We Are All Ministers Together

Many Christians feel the call to gospel ministry is reserved for the theologically elite or pastorally qualified. So it is easy to point to pastors as the ones who do the work of the ministry. But what about the stay at home mom? What about the school teacher? What about the corporate executive? Is gospel ministry for them?

The apostle Paul, speaking to the Ephesian elders in Acts 20 says, “The Holy Spirit testifies to me in every city that imprisonment and afflictions await me. But I do not account my life of any value nor as precious to myself, if only I may finish my course and ministry that I received from the Lord Jesus, to testify to the gospel of the grace of God.” This is a fascinating statement. Paul’s example of laboring as a minister of the gospel, both in Acts and elsewhere in the New Testament, is sobering, and we all—whether pastors or homemakers—have much to learn from it.

First, gospel ministry is not from man, but from God.
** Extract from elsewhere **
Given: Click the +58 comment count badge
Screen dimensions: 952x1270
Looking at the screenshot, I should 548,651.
The weight of this is massive. We, like the apostle Paul, are being entrusted by God with the ministry of testifying to the extravagant, scandalous grace of God offered freely and without cost to undeserving, wretched sinners. Who are we for such a task as this? We are but jars of clay in which eternal treasures have been placed. From the stay at home mom to the corporate executive, from the pastor to the school teacher, we all have received this call from the resurrected Jesus: “Go, therefore, and make disciples of all nations, baptizing them in the name of the Father, Son and Holy Spirit and teaching them to observe all that I have commanded you.” It is God who bestows this call upon all of His people, and He is faithful to give us grace to complete our task—the grace of His presence with us: “Behold I am with you always even to the end of the age.”

The gospel is proven to be God’s and not man’s by the humble and faithful proclamation of the teacher as much as the missionary.
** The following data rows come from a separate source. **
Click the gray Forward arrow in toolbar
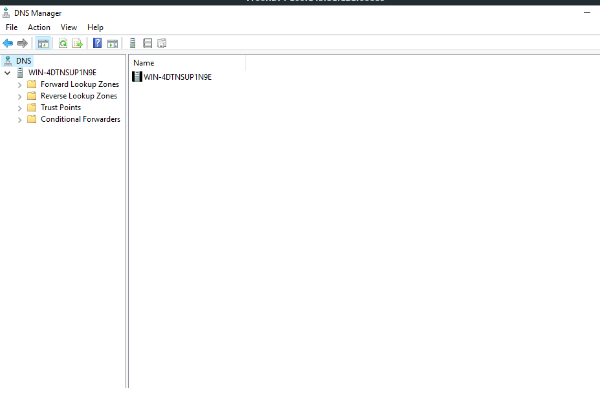The width and height of the screenshot is (601, 395). point(22,43)
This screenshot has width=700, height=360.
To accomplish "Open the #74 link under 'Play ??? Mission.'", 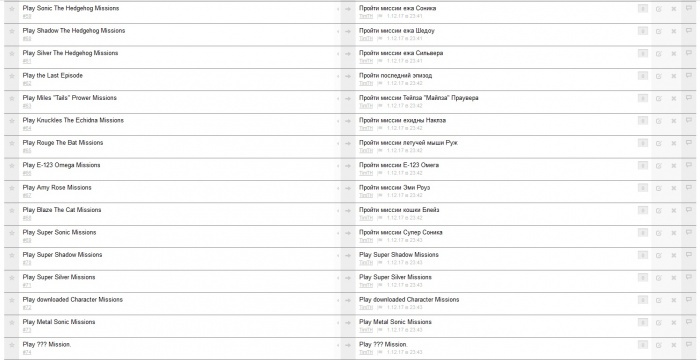I will click(27, 352).
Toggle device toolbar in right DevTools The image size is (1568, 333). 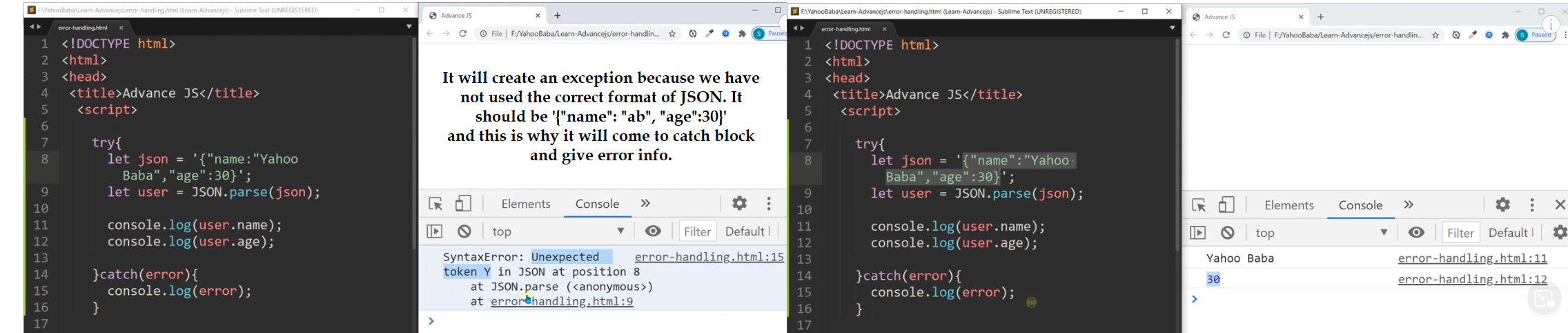point(1226,205)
Second, the message of gospel ministry is not our own. This is God’s gospel. This is the good news as proclaimed by the eternal, omniscient, omnipotent, righteous God. Far be it from us to diverge at any point from the “faith once and for all delivered to the saints”—to soften its rough edges or to restrict its universal call to repent and believe, to tarnish its purity or hoard its blessings. The message of the gospel is not crafted by human intellect or forged in the halls of seminaries. No, our message is not our own. It is the good news of the sovereign and only wise God which to the wise of the world seems as foolishness and to the strong of the world seems as weakness. Therefore, the gospel is proven to be God’s and not man’s by the humble and faithful proclamation of the teacher as much as the missionary.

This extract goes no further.